Source records

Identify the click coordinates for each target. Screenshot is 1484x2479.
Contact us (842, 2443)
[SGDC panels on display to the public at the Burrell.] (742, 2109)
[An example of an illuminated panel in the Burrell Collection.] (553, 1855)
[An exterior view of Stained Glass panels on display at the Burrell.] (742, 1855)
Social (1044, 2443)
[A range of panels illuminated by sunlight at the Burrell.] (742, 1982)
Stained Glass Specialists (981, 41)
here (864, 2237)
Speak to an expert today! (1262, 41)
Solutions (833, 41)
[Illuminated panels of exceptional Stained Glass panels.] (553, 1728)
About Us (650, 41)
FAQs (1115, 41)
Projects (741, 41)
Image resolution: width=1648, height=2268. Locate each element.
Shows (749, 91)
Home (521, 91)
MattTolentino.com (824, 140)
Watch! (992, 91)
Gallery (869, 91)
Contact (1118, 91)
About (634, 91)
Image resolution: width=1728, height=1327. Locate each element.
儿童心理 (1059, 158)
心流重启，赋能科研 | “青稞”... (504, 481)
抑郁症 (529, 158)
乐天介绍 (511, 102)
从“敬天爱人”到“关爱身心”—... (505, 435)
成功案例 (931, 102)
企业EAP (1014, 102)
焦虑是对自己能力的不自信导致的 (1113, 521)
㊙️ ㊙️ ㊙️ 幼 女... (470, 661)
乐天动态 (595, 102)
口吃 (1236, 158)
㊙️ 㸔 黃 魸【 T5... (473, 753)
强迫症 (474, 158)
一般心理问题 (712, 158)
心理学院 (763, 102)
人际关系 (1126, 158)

__About this task__: In the data above, which lines have "resolution"? Report each of them.

__Your response__:
Image resolution: width=1648, height=2268. Locate each element.
Image resolution: width=1728, height=1327. Locate each element.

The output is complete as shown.